I thought about all this as I balanced on my bike, shoe resting on the rail. A bear? Here? In the city? Seemed unlikely.

Then I looked down.

Beneath my tires on the wooden deck, I noticed a succession of tracks leading from the creek at one end and disappearing off the bridge in the direction I had just come. Claw marks dotted the surface ahead of the toes, and the paws had stamped the wood with wet, dark prints. The water hadn’t had time yet to evaporate, or even soak in much.

The message was startling: An Alaskan brown bear had crossed this bridge only moments before. Perhaps the 500-pound omnivore had watched me bike up. In the rush of adrenaline that followed, I forgot I was in the middle of an urban area with a quarter million people, just a few miles from at least 5,000 homes, four shopping centers, a couple of warehouse superstores, three hospitals, a college campus and an airport.

I rode home fast.

Even though I was shaken, I knew what I had experienced was not that rare.

Humans here live much as they do anywhere else in the United States, caught up in the hustle from suburbia to office to school and back. Yet this daily grind overlaps with a remarkable menagerie: 52 mammals, 230 birds and one amphibian, the wood frog.

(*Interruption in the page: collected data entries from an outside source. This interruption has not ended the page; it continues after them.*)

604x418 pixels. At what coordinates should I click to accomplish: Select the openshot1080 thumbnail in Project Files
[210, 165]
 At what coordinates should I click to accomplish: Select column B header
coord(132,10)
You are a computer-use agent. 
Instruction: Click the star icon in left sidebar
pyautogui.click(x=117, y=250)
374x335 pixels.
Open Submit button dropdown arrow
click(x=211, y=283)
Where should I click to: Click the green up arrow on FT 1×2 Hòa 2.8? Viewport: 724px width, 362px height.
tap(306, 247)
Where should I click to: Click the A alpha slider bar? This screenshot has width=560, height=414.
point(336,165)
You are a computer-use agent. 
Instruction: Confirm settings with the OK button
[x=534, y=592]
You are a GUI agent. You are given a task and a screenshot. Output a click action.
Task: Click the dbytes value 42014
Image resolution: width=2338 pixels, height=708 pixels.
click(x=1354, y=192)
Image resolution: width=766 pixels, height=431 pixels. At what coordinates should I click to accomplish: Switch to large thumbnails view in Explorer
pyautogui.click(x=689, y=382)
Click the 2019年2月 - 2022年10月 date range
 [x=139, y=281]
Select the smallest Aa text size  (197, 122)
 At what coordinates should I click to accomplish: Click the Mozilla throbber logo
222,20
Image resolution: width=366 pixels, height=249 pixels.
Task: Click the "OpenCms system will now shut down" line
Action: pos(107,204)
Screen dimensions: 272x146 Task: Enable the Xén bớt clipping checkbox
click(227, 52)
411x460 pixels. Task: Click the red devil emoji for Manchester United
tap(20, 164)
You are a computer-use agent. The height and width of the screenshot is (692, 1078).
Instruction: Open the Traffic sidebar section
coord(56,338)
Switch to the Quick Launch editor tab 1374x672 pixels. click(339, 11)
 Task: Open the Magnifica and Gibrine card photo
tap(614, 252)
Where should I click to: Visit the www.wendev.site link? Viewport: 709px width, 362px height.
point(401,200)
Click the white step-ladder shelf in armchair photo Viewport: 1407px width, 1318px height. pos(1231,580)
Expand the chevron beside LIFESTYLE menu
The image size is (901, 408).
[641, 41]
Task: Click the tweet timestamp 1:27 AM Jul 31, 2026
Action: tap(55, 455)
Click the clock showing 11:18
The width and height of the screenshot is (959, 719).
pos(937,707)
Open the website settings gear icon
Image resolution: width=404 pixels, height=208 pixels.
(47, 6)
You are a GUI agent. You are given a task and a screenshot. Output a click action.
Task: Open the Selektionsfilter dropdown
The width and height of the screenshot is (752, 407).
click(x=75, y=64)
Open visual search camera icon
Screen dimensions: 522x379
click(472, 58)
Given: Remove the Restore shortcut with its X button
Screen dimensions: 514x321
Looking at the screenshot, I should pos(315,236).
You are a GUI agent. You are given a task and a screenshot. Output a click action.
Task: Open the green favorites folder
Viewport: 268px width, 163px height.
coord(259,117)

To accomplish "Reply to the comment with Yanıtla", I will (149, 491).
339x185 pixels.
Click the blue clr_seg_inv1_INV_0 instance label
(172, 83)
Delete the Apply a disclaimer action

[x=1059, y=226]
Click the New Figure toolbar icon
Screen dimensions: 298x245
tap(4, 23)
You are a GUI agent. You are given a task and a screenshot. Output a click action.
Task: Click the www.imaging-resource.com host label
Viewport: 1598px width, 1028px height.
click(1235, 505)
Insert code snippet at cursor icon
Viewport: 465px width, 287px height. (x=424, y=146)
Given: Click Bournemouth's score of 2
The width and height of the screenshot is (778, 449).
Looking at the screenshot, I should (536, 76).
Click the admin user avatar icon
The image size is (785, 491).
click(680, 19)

All five species of Pacific salmon struggle through culverts on their journey to spawn. Offshore swim ghostly white beluga whales, animals sometimes hunted by Native Alaskans who live in town, or by roving killer whales from the Gulf of Alaska.

This city of 260,000 is the only urban center on earth where you might meet a brown bear on a summer bike ride or an afternoon run. It’s also the only city of its size where a black bear might raid your backyard deck in the morning, a 1,200-pound moose munch your garden peas at noon, and a beaver flood your favorite trail that night.